**Selection**
━━━━━━━━━━━━━━━━━━━━
Friday, October 17, 2008

Open Letter to Colin Powell

Sir,

I can't decide whether it's more appropriate to address you as 'Secretary Powell' or as 'General Powell'. I am respectful of both ranks which you have achieved and appreciative of your service rendered to our once-great country. But I think I may prefer to address you as 'General' for reasons which may become clear below. Whatever...


Please, General, don't endorse Senator Barack Obama's candidacy for president.

It's long been rumored that you have been considering making an endorsement for some time, especially after the final presidential debate. Lawrence O'Donnell says you're ready to endorse. But going back, even before the Democratic National Convention, Bill Kristol predicted your endorsement. So, I've been sitting here on my sofa, waiting for your shoe sword of Damocles to drop on Barack Obama's candidacy.

This is the exact same sofa on which I was sitting when, on February 5th, 2003 I saw and heard you as Secretary of State tell the U.N. Security Council,
What you will see is an accumulation of facts and disturbing patterns of behavior .....

Saddam Hussein and his regime are concealing their efforts to produce more weapons of mass destruction .....

My colleagues, every statement I make today is backed up by sources, solid sources. These are not assertions. What we're giving you are facts and conclusions based on solid intelligence .....

The gravity of this moment is matched by the gravity of the threat that Iraq's weapons of mass destruction pose to the world .....
━━━━━━━━━━━━━━━━━━━━
**Given information**
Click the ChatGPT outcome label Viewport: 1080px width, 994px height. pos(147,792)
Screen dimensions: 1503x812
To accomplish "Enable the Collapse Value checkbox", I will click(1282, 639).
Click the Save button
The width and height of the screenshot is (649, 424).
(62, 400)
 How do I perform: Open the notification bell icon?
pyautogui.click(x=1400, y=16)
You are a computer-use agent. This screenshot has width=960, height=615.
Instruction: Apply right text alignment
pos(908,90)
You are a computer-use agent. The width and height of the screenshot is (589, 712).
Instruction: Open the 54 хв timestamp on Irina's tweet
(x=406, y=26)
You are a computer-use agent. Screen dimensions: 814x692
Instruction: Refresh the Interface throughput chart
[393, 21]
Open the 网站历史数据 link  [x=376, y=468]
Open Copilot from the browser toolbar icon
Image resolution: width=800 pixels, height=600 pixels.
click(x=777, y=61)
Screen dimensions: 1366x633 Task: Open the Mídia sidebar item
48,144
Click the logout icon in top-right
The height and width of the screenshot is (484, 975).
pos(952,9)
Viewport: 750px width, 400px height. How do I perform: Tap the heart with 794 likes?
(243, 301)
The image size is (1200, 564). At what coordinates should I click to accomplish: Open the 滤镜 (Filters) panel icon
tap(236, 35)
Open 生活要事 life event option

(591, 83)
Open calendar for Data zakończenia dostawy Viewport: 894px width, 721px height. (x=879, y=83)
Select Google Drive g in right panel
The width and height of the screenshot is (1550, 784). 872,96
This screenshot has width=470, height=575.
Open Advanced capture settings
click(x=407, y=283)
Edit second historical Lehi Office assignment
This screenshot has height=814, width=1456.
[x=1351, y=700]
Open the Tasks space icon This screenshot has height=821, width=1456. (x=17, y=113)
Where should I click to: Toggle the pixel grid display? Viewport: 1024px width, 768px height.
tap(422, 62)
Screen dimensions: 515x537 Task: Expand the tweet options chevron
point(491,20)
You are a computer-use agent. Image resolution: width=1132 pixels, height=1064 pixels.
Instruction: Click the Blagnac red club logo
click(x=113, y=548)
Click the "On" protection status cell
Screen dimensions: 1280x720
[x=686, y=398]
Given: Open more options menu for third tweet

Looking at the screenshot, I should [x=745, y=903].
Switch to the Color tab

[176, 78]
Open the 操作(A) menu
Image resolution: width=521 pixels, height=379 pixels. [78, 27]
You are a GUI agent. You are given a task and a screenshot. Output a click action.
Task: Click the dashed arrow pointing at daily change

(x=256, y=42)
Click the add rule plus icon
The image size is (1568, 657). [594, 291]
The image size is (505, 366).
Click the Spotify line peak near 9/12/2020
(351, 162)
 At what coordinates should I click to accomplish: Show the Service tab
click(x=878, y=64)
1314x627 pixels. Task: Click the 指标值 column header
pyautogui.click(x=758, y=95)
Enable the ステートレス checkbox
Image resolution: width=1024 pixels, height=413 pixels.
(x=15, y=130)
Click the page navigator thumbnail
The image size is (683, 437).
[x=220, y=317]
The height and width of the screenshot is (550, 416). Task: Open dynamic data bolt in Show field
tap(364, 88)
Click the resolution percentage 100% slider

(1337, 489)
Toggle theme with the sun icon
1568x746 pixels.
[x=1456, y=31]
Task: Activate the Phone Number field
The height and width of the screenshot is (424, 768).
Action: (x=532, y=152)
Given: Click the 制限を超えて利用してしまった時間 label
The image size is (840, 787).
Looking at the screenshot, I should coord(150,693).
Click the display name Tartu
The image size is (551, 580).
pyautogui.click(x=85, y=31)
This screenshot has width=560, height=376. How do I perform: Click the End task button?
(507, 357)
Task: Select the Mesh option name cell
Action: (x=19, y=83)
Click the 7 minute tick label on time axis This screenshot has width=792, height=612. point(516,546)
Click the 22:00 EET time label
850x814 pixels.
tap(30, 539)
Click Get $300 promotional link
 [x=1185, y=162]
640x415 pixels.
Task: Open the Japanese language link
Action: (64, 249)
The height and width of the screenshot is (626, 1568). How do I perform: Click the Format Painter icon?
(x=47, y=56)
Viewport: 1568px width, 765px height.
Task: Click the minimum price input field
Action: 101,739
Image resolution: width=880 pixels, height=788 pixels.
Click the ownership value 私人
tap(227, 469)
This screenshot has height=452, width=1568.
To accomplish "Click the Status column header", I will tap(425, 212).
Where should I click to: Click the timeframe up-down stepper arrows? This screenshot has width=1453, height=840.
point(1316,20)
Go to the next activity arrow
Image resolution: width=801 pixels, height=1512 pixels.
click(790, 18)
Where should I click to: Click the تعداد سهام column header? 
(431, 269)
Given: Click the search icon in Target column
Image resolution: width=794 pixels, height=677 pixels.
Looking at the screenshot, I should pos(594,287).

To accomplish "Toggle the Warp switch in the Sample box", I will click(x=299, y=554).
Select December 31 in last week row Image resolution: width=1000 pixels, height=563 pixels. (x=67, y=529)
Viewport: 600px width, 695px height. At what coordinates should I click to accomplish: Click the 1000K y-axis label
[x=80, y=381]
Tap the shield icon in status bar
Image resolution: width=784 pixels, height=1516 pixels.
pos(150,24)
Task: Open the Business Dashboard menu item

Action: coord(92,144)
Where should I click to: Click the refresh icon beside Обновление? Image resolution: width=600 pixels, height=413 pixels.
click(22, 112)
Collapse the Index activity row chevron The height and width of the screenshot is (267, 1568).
━━━━━━━━━━━━━━━━━━━━
**To-do list**
[1] Transcribe the open letter to Colin Powell from "It's long been" up to and including "mass destruction .....".
[2] List every person the open letter to Colin Powell names with both a first and a last name.

**Solutions to the exercise**
[1]
It's long been rumored that you have been considering making an endorsement for some time, especially after the final presidential debate. Lawrence O'Donnell says you're ready to endorse. But going back, even before the Democratic National Convention, Bill Kristol predicted your endorsement. So, I've been sitting here on my sofa, waiting for your shoe sword of Damocles to drop on Barack Obama's candidacy.

This is the exact same sofa on which I was sitting when, on February 5th, 2003 I saw and heard you as Secretary of State tell the U.N. Security Council,
What you will see is an accumulation of facts and disturbing patterns of behavior .....

Saddam Hussein and his regime are concealing their efforts to produce more weapons of mass destruction .....

[2]
Colin Powell
Barack Obama
Lawrence O'Donnell
Bill Kristol
Saddam Hussein